How to best translate this C++ algorithm into D?

Sat Jun 7 08:39:52 PDT 2014

On Saturday, 7 June 2014 at 13:31:21 UTC, logicchains wrote:
> On Saturday, 7 June 2014 at 13:25:07 UTC, Timon Gehr wrote:
>> What about (untested)?:
>>
>> static forest_t[] possible_meals = [{-1, -1, +1}, {-1, +1, 
>> -1}, {+1, -1, -1}];
>> return forests.map!(a=>possible_meals.map!(b=>b+a))
>>    .join.partition!forest_invalid.sort.uniq.array;
>>
>> (Of course, this still allocates two arrays.)
>
> That seems around 5% slower, for some reason.
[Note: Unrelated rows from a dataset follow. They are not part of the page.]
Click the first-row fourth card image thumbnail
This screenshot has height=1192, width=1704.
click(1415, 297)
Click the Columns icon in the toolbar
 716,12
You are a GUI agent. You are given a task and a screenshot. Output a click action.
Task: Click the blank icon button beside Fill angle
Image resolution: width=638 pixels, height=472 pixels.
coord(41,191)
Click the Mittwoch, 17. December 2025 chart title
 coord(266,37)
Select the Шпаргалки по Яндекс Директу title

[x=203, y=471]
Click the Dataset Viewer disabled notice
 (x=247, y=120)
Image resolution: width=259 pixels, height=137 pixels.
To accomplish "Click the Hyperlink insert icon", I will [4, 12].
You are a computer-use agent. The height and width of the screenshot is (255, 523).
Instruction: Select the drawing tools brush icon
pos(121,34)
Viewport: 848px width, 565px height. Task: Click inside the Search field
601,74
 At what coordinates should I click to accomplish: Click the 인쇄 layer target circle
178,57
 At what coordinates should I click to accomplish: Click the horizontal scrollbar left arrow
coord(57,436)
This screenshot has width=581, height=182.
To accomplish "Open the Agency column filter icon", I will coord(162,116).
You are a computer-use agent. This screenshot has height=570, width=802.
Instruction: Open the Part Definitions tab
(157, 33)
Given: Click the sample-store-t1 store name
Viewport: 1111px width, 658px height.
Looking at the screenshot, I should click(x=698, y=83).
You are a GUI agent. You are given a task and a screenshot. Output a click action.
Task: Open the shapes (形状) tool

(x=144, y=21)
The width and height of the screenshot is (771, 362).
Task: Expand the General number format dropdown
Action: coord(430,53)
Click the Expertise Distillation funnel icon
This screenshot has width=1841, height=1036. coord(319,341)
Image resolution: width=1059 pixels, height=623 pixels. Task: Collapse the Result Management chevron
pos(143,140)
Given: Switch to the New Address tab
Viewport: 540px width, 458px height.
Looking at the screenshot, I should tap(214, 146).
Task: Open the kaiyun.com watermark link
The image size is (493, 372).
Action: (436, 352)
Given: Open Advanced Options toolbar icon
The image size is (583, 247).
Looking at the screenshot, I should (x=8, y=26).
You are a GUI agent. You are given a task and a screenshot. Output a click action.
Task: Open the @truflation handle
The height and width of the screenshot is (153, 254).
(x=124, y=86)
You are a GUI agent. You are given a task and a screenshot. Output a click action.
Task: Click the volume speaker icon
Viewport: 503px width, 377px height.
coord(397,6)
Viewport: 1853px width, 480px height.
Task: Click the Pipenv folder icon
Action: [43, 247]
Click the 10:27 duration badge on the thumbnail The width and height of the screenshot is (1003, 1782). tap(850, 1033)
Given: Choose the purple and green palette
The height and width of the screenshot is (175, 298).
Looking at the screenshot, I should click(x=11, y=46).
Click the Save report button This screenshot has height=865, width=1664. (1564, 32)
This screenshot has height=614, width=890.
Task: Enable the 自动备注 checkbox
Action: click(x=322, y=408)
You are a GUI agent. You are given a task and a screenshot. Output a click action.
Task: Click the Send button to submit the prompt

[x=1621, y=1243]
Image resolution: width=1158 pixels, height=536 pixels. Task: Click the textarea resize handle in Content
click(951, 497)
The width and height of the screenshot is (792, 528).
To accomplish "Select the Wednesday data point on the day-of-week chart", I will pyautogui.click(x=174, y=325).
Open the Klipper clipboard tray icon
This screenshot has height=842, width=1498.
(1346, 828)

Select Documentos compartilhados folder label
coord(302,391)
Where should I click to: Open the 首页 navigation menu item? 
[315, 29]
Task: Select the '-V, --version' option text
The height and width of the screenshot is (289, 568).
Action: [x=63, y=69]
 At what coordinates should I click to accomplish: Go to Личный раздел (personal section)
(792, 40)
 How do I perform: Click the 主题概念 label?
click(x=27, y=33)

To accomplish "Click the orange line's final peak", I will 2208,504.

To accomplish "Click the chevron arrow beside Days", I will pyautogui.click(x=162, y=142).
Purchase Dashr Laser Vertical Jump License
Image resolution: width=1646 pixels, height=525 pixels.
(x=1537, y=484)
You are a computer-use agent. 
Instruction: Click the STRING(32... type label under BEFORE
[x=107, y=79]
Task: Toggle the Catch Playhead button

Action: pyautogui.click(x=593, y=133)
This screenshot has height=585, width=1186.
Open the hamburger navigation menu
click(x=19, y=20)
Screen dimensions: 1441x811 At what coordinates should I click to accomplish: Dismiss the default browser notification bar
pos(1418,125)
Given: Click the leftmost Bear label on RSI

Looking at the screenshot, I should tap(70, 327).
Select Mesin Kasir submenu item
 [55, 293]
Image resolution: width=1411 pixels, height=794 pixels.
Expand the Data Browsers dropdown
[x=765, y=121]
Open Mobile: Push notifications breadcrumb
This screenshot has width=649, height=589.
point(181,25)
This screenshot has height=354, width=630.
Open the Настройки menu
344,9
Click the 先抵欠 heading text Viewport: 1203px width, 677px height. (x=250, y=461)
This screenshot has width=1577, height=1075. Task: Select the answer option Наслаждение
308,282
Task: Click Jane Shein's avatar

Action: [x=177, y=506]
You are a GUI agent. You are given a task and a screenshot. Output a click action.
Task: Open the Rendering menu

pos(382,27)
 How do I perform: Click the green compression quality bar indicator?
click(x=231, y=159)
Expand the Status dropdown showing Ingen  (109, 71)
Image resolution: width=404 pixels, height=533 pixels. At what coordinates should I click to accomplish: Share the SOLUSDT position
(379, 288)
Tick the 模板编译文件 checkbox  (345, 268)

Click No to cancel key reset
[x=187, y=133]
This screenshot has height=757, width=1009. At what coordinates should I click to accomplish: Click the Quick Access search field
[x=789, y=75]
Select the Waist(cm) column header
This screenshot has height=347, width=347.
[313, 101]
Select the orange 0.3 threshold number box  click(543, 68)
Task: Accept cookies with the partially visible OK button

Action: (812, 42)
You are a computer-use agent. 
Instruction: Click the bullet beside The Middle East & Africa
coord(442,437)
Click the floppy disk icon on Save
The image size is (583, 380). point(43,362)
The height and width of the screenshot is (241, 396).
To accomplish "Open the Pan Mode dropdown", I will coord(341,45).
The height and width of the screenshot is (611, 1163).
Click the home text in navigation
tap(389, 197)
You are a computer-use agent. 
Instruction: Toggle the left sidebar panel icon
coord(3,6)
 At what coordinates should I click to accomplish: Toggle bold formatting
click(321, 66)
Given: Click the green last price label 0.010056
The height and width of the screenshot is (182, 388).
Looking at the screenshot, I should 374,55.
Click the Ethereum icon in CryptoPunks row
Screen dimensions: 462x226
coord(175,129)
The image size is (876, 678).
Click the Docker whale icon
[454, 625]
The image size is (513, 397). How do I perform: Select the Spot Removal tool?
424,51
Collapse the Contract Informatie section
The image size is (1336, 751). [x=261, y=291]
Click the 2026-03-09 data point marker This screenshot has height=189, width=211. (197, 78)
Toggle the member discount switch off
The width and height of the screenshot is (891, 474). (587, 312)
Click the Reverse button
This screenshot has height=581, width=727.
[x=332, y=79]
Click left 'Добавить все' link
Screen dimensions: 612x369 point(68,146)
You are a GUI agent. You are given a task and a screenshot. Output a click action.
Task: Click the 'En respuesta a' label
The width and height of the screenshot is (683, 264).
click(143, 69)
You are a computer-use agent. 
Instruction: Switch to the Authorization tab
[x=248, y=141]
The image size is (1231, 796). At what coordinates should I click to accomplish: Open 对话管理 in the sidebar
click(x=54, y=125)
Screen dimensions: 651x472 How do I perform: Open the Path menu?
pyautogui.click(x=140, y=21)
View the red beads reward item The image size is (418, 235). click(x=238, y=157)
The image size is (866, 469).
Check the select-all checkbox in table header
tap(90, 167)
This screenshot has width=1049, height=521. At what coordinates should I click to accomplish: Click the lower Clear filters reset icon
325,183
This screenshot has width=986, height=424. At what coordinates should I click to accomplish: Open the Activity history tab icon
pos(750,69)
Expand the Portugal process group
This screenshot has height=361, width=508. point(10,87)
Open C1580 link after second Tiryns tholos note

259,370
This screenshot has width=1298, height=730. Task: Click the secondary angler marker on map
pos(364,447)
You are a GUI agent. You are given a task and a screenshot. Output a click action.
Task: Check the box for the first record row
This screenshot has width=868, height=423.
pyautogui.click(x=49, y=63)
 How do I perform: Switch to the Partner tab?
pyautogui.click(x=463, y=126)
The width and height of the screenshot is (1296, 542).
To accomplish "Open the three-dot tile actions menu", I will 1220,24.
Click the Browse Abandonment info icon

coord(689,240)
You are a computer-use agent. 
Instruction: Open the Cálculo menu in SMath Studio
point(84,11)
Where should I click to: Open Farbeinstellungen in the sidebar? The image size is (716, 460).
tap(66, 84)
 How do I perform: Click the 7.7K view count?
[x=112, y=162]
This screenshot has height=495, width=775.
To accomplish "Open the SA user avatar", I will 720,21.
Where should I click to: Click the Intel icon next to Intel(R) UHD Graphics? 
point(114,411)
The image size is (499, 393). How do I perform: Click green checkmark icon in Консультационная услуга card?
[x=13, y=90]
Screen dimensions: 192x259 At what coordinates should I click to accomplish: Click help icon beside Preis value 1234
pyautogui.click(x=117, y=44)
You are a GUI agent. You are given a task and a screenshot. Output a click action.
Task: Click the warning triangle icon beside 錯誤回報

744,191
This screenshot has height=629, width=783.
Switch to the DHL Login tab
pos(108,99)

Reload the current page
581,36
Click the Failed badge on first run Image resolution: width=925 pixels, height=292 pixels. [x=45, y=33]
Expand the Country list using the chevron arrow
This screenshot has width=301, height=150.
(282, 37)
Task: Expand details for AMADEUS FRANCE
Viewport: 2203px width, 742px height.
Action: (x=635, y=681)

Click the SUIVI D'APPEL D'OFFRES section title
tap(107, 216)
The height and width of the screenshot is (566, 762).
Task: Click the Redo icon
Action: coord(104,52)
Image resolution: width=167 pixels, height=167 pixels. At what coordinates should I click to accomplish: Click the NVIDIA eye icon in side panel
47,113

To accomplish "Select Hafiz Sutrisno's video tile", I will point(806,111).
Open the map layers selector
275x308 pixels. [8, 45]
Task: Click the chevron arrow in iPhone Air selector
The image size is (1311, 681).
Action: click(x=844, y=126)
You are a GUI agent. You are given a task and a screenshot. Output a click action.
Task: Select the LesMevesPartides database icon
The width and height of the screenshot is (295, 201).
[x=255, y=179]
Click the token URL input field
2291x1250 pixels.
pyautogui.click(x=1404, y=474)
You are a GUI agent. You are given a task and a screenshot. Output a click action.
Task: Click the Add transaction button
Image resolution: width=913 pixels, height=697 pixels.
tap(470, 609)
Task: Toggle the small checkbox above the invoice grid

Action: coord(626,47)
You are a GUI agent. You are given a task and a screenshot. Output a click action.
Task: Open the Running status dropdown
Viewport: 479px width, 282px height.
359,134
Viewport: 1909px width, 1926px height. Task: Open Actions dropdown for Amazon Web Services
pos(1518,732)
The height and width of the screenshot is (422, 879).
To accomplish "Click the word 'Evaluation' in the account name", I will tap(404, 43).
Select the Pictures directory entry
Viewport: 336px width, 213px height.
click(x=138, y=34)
Testing with dmd head, with input "300 300 300" (for what it's 
worth).

I was able to identify two "choke points". The first, is building 
the initial forest. A straight up allocation + loop gave me about 
a 25% improvement (10s => 8S)

     forest_t[] arr = 
uninitializedArray!(forest_t[])(forests.length * 3);
     size_t j = size_t.max;
     foreach ( ref const a; forests )
     {
         arr[++j] = forest_t(-1, -1, +1) + a;
         arr[++j] = forest_t(-1, +1, -1) + a;
         arr[++j] = forest_t(+1, -1, -1) + a;
     }

Then, you are using the code:
.partition!(forest_invalid).sort.uniq.array;

The "advantage" of "partition" over "filter" is that "partition" 
is a greedy inplace algorithm. But then, you go on to use "uniq", 
which is lazy, and requires "array". I implemented a (very) 
simplistic in-place "removeDuplicates":

T[] removeDuplicates(T)(T[] r)
{
     if (r.empty) return r;
     size_t i = 0, j = 1;
     for ( ; j < r.length ; ++j)
     {
        if (r[i] != r[j])
          r[++i] = r[j];
     }
     return r[0 .. ++i];
}

=> .partition!(forest_invalid).sort.removeDuplicates;

This gave me a some speed up (but nothing huge). Tweaking 
removeDuplicates to detect "runs at once" could prove to squeeze 
out more juice but ...

... instead of keeping "true" to your code, there is a faster way 
than "sort" to remove duplicates. Hashing. The code becomes:

     bool[forest_t] hash;
     foreach (tree ; arr.partition!forest_invalid)
         hash[tree] = true;
     return hash.keys;

This give me about a 90% speedup (8s => 4.5s). Note though that 
this is not in-place at all. Also, I don't know if having the 
ouput actually sorted was important for you, or if it was only an 
implementation detail. In any case, if you want sorted, then you 
can:
return hash.keys.sort();
But at that point, there has to be *some* duplication to justify 
using the hash table.

The downside to all of this, is that the solution is now 
not-so-functional:

   forest_t[] meal(forest_t[] forests) {
     forest_t[] arr = 
uninitializedArray!(forest_t[])(forests.length * 3);
     size_t j = size_t.max;
     foreach ( ref const a; forests )
     {
         arr[++j] = forest_t(-1, -1, +1) + a;
         arr[++j] = forest_t(-1, +1, -1) + a;
         arr[++j] = forest_t(+1, -1, -1) + a;
     }
     bool[forest_t] hash;
     foreach (tree ; arr.partition!forest_invalid)
         hash[tree] = true;
     return hash.keys;
   }